There are a number of key elements that you have not included in your use case, e.g.:

  • How much text?
  • Will the collaboration be synchronous or asynchronous?
  • Do you want to format the text?

A few limitations when considering using Miro for your use case:

  1. Both Text objects and Shapes are limited to 6,000 symbols per box
  2. Text boxes and Shapes do not have the same formatting options (text boxes allow for lists)
  3. If you intent is real-time, synchronous collaboration, only one person can edit an object at a given time - it will be locked for everyone else, e.g.:
  4. You cannot use Miro offline.

I’m sure there are more limitations that I just not thinking of at the moment.

Google Documents does not have these same limitations. Again, without knowing how you plan on collaborating, I can only speak from my past experiences of collaborating on text documents and Miro was not the place for me to do this. Instead, a few of us jumped on a Google Meet call (Zoom, Teams, etc. would also work), opened a shared Google Document, and could see each other’s cursors, so we new where the other person was and what they were referencing when they spoke.

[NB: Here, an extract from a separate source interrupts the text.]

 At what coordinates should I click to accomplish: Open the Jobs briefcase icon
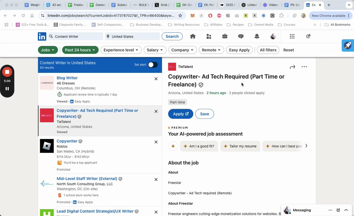click(225, 36)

However, maybe Miro will still work better for you. I would suggest reading through the following Help Center articles:

Thanks a lot, Kiron:

 

let me specify a little bit more.

Team of 20 users in 2-4 projects 

Users: little to strong digital affinity some with a high level of anxiety towards digital stuff 

Text complexity and volume: 500 - 5000 words in word or pages

Meetings 1- 4 times a month in break out rooms 

asynchronous work on projects like sprints in the mean time

 

We are doing it now since 6 months and it works very well - but due to the high level of fast growing complexity with texts hanging on the board as text files in word it is getting slow on our different boards. 

 

The reason why I did not start the transition to google drive as yet was lowering the thresholds overall and having to deal with only 2 challenges at the same time (Zoom and Miro) and getting used to text collaboration. 

But I presume it would be the next useful step to integrate a cloud service like google drive into the workflow. 

any further input would be very much appreciated. Especially concerning the slow approach and onboarding.

all the best, D

 

 

 

 

 

 

Userlevel 7
Badge +6

@Diana Mathioudakis -

It is not optimal, but a different approach rather than using text boxes where only one person can edit at a time, is to consider using sticky notes as a method of “stitching together” content. That way, multiple folks can all be working on the same paragraph or topic.

From an onboarding perspective, sticky notes are just about the easiest tool to use for collaboration in Miro. The only challenge is that exporting the information will be pretty rough as the CSV export does them in the order in which sticky notes were created rather than how they are arranged on the board.